Hybridnet for depth estimation and semantic segmentation

Dalila Sánchez-Escobedo,Xiao Lin,Josep R. Casas,Montse Pardàs
DOI: https://doi.org/10.1109/ICASSP.2018.8462433
2024-02-10
Abstract:Semantic segmentation and depth estimation are two important tasks in the area of image processing. Traditionally, these two tasks are addressed in an independent manner. However, for those applications where geometric and semantic information is required, such as robotics or autonomous navigation,depth or semantic segmentation alone are not sufficient. In this paper, depth estimation and semantic segmentation are addressed together from a single input image through a hybrid convolutional network. Different from the state of the art methods where features are extracted by a sole feature extraction network for both tasks, the proposed HybridNet improves the features extraction by separating the relevant features for one task from those which are relevant for both. Experimental results demonstrate that HybridNet results are comparable with the state of the art methods, as well as the single task methods that HybridNet is based on.
Computer Science
What problem does this paper attempt to address?

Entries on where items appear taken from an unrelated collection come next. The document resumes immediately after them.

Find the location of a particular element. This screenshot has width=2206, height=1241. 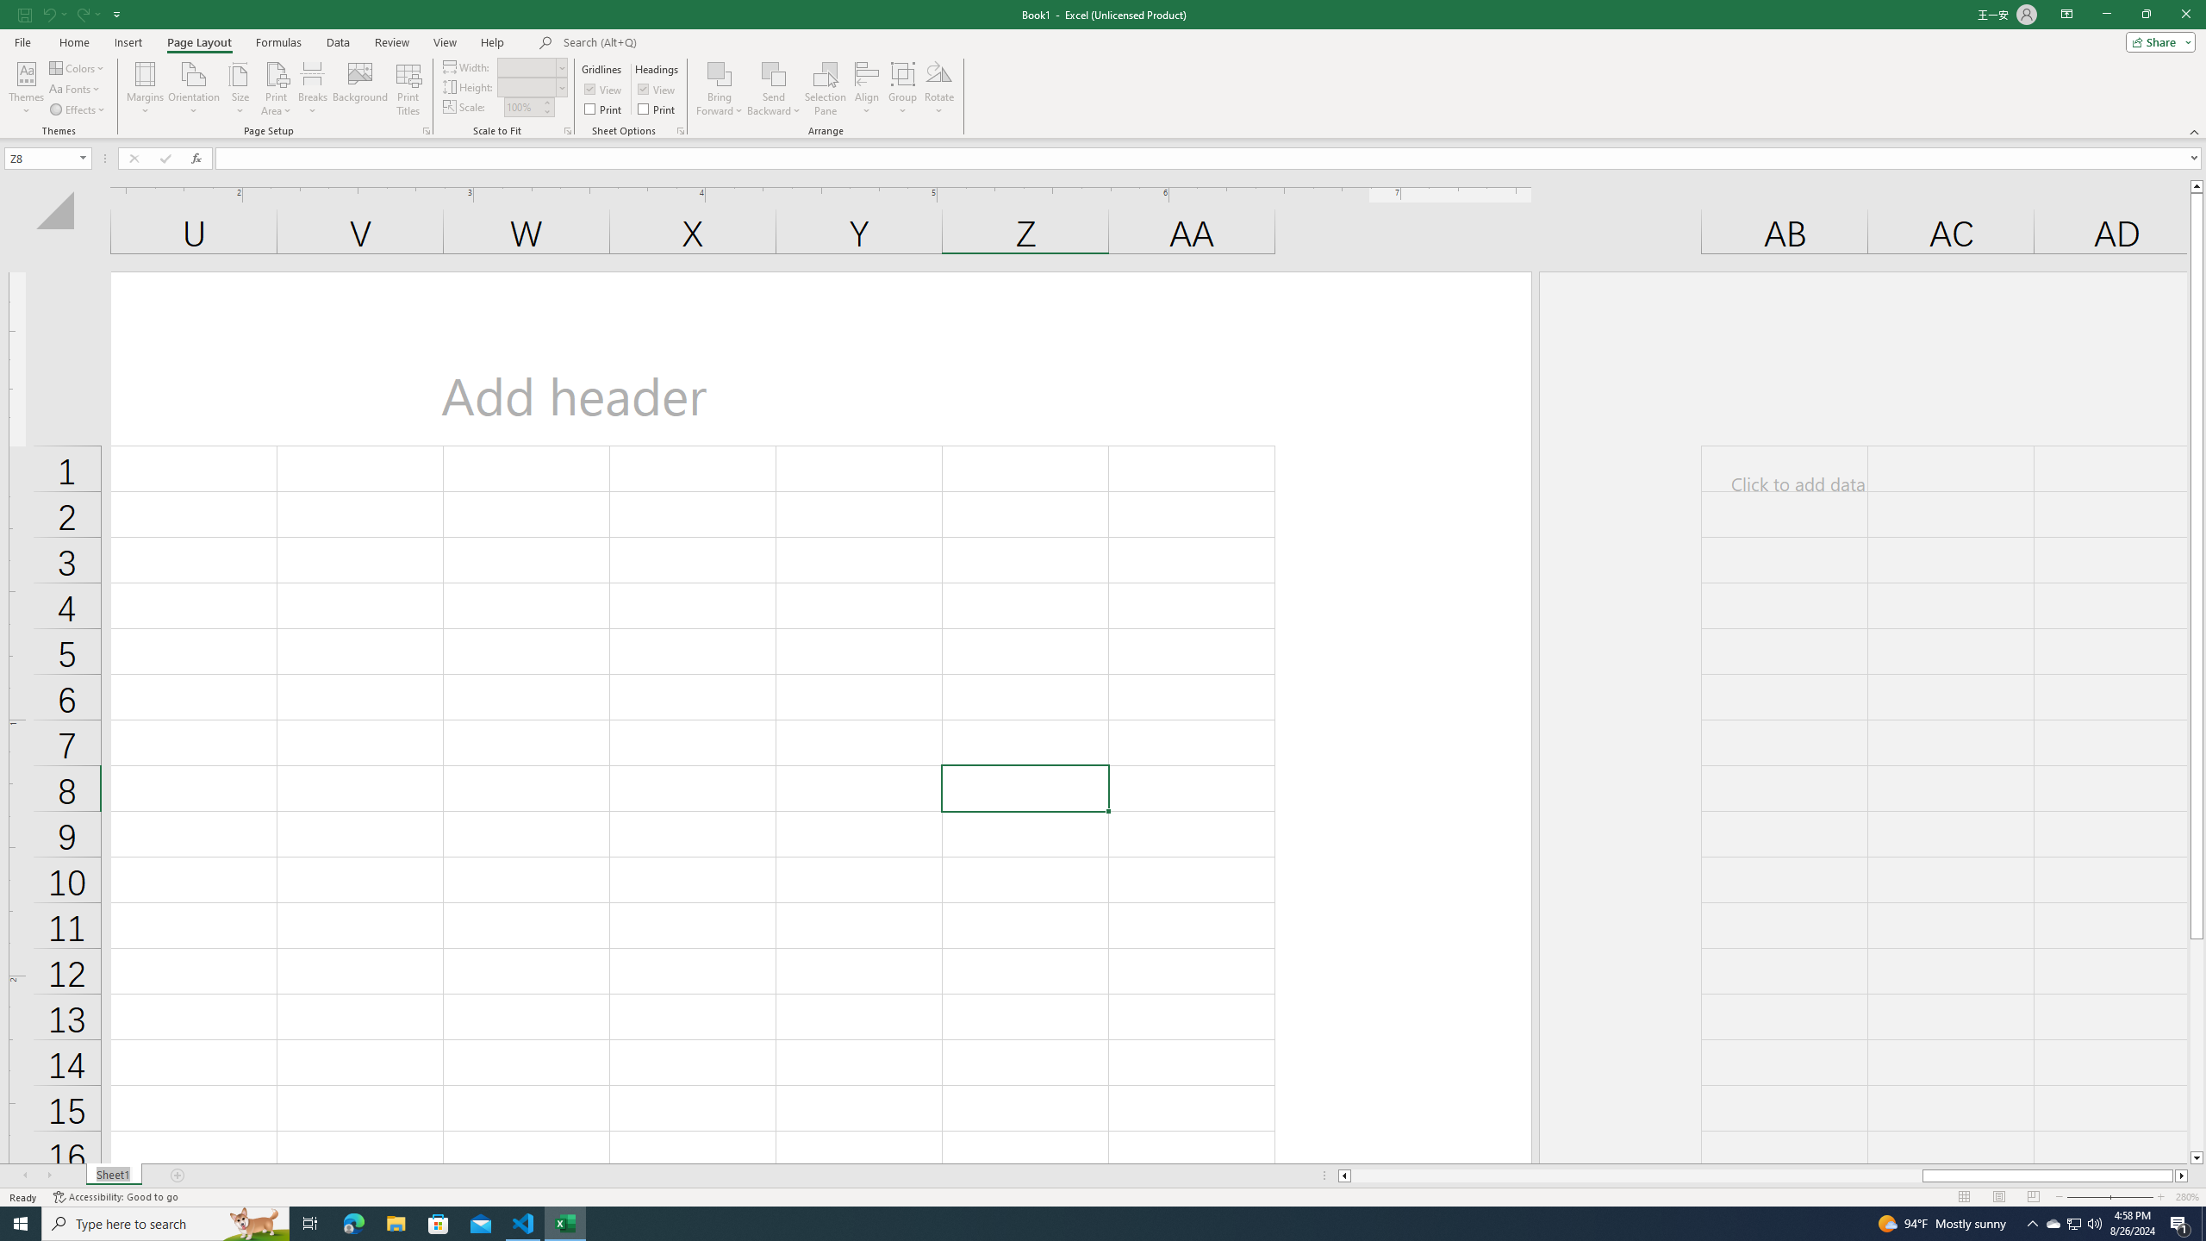

'Colors' is located at coordinates (77, 67).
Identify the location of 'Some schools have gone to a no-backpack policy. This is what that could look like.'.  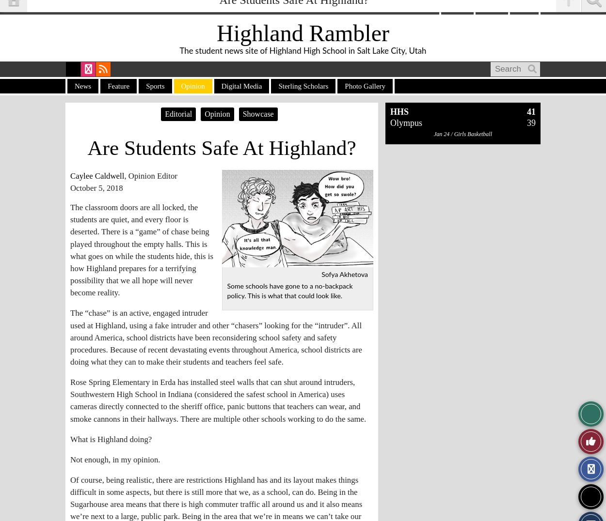
(289, 292).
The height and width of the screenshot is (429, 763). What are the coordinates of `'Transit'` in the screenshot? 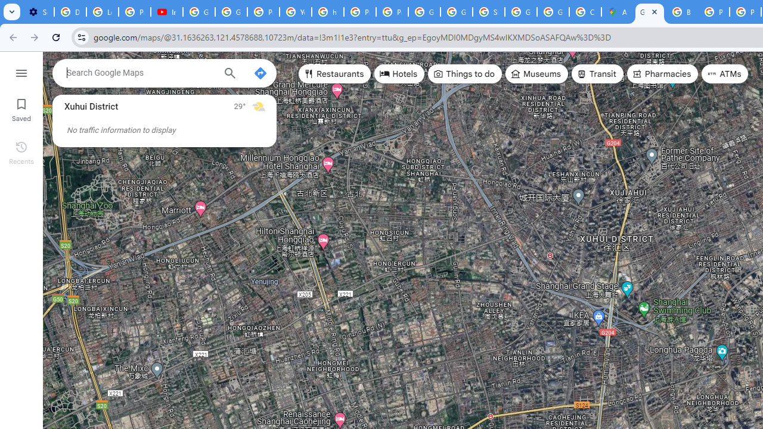 It's located at (597, 74).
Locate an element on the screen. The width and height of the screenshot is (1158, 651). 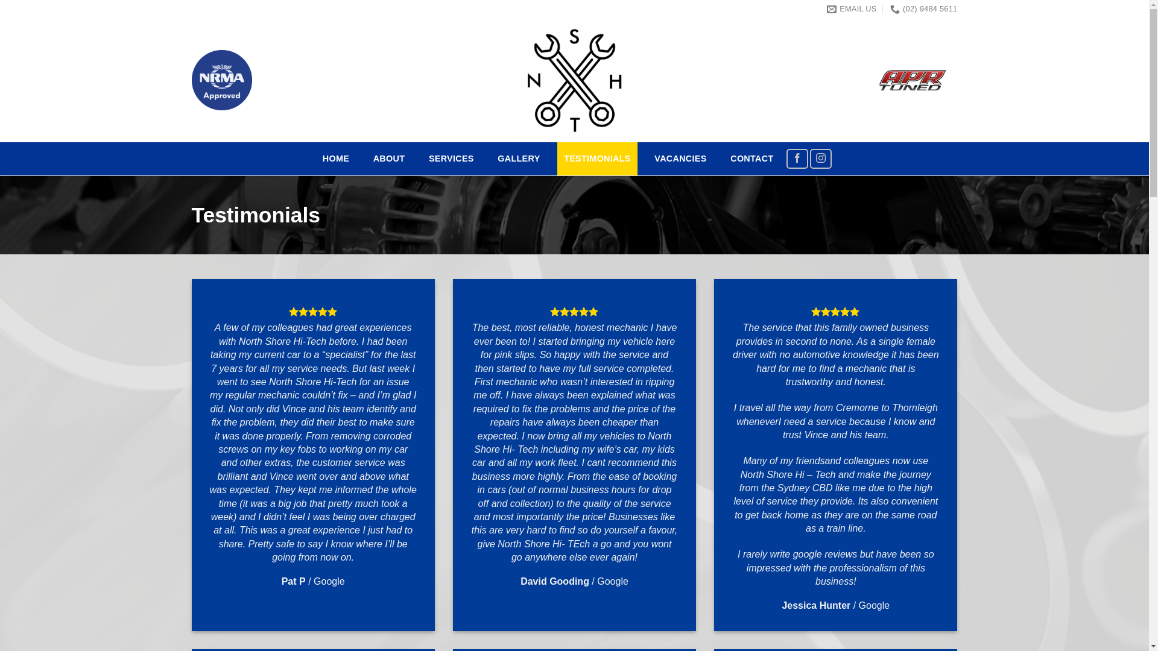
'Follow on Facebook' is located at coordinates (796, 158).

The problem that this paper attempts to solve is to estimate depth and perform semantic segmentation simultaneously from a single input image. Traditionally, these two tasks are usually processed independently. However, in this paper, the authors propose a new Hybrid Convolutional Network (HybridNet), which can handle these two tasks simultaneously through a unified framework. The main motivation of this method lies in that for applications requiring geometric and semantic information (such as robotics and autonomous navigation), relying on either depth or semantic segmentation alone is not sufficient. HybridNet improves the feature extraction process by separating the features relevant to one task from those relevant to both tasks, thus achieving an improvement in the accuracy of the estimated information. Specifically, HybridNet consists of two major parts: a depth estimation network (the blue part) and a semantic segmentation network (the green part). These two networks are connected through a feature network block (the part where blue and green intersect). The feature network is based on VGG - net and is responsible for extracting robust feature information from the input image. The depth estimation network first estimates the global depth map of the scene from the input image through a global depth network, and then refines this global depth map locally through a refinement depth network to obtain the final depth map. The semantic segmentation network uses the feature information extracted by the feature network to estimate the class score map through an up - sampling network, where the number of channels is equal to the number of labels. The training parameters of the entire network are learned in a way in the feature network so that the extracted features contain both depth information and semantic information, thus achieving the simultaneous solution of the two tasks and being able to provide performance gains for each other. Experimental results show that HybridNet outperforms existing multi - task methods and individual task - solving methods on multiple evaluation metrics, demonstrating the effectiveness and superiority of this method.